On 3 May 2018, the migration agent for the Applicant notified the Tribunal that the Applicant’s representative, Mr Ong, had passed away in mid-2017 and provided a copy of his death certificate. The migration agent stated that he had, previously, notified the Department of this (CB 108). Mr Ong was the husband of Ms Chen.
On 22 May 2018, the Applicant’s migration agent provided, by email, 2 available witnesses for the hearing scheduled 18 June 2018, namely Mr Taylor and Mr McKenna (CB 114). Mr Taylor had provided a letter of support dated 10 May 2018. The Applicant also provided the Tribunal with the following:
a)A copy of a further employment contract dated 3 May 2018;
b)Bank statements and lodgement receipts;
c)Printouts of a salary ledger account showing the salary paid to Ms Chen; and
d)Financial statements for the Applicant for the year ended 30 June 2017.
(CB 119-150)
On 18 June 2018, the Tribunal conducted the hearing. The hearing was attended by Ms Chen (as the nominee for the position) who was accompanied by her brother-in-law, Mr Lester Seong Ong (“Mr Lester Ong”), who attended as an observer.
On 21 June 2018, the Applicant’s migration agent sent a letter to the Department requesting a copy of the audio of the hearing.
On 19 July 2018, the Applicant’s migration agent provided written submissions to the Tribunal, as was contemplated at the hearing (CB 157-159).

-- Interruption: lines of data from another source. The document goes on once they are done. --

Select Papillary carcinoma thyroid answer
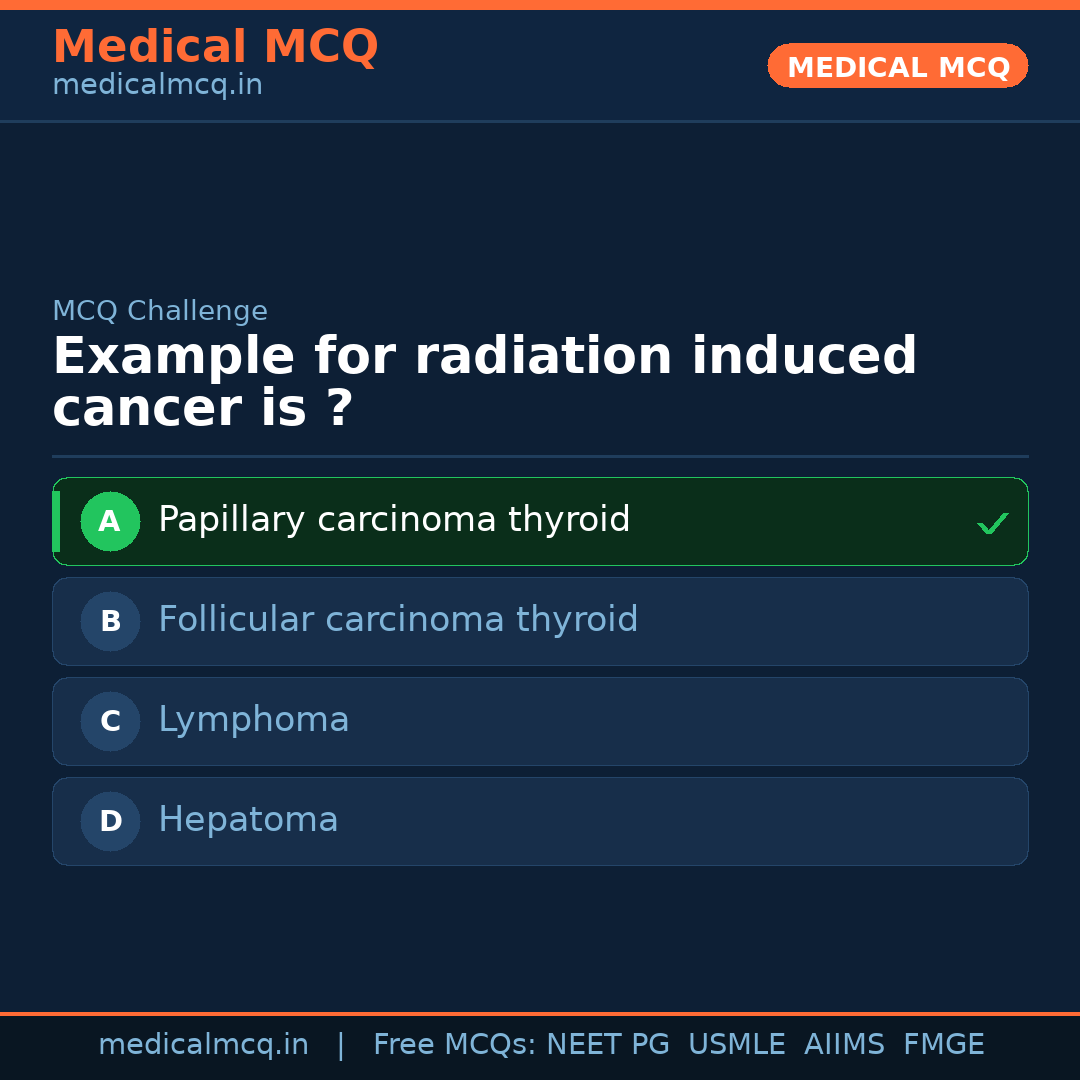(394, 520)
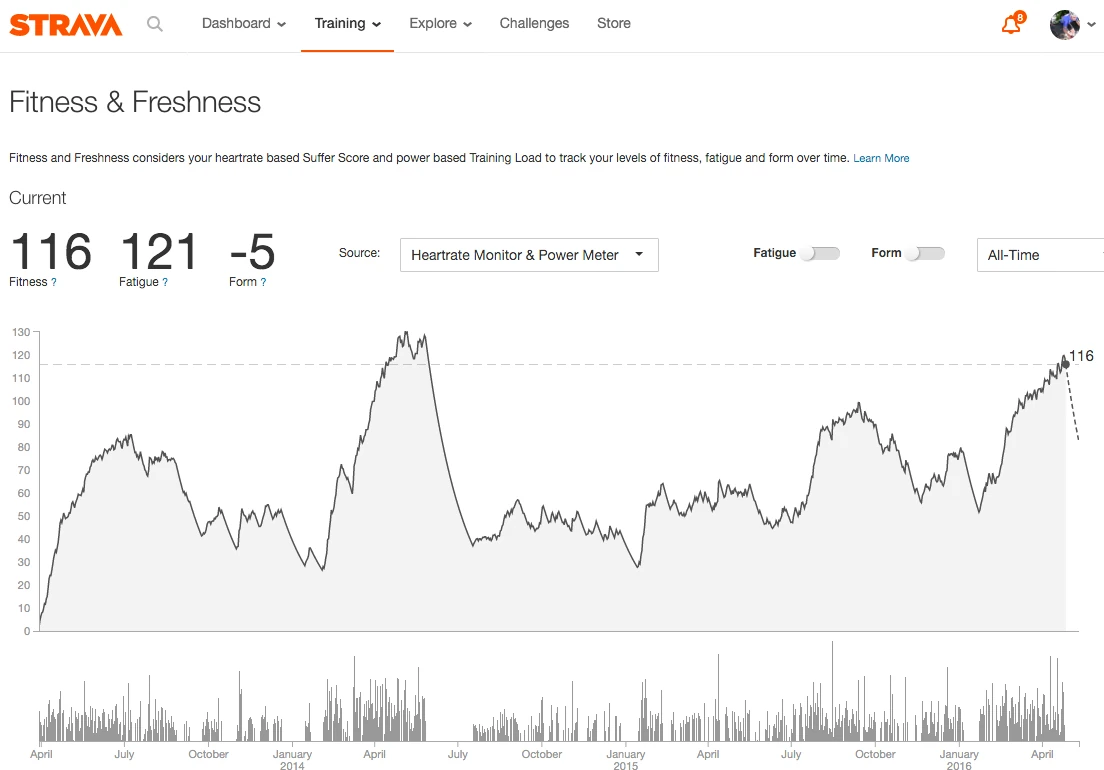This screenshot has width=1104, height=770.
Task: Click the profile avatar picture
Action: pyautogui.click(x=1065, y=25)
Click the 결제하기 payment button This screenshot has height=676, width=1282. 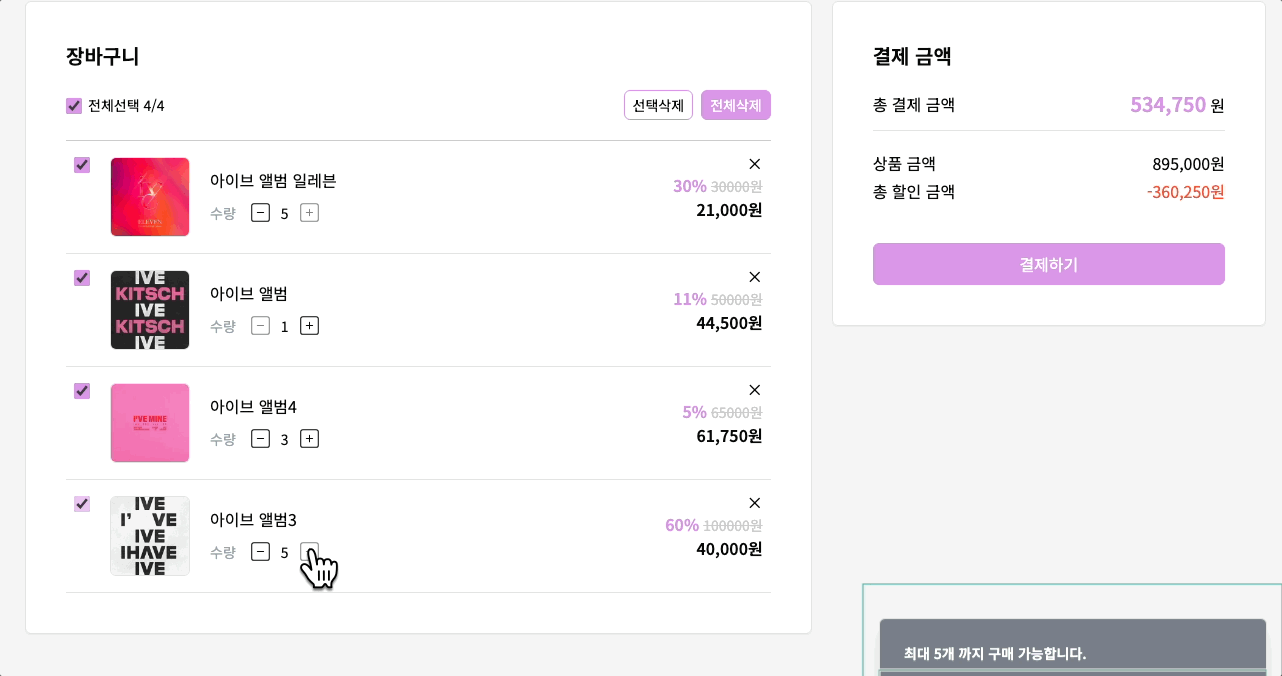tap(1049, 264)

On 2 August 2018, the Tribunal affirmed the decision of the Department not to approve the Nomination Application on the basis that it was satisfied that the position associated with the nominated occupation was not a genuine position. Accordingly, the Tribunal found that the requirements pursuant to Reg. 2.72(10)(f) of the Regulations were not met (CB 160-174).
On 21 August 2018, the Applicant filed an Application for Judicial Review in this Court.
On 1 October 2018, the First Respondent filed a Notice of Address for Service and its Response which, simply, sought that the Applicant’s Application be dismissed with costs.
On 1 October 2018, the Tribunal, as the Second Respondent herein, filed a Notice of Address for Service submitting to any orders of the Court, save as to costs.
On 22 November 2018, the First Respondent filed an Amended Response particularising the ground of opposition being that:
The application is incompetent as it has not been certified in accordance with s 486I(1) of the Migration Act 1958 (Cth)
On 5 December 2018, the Applicant filed an Amended Application.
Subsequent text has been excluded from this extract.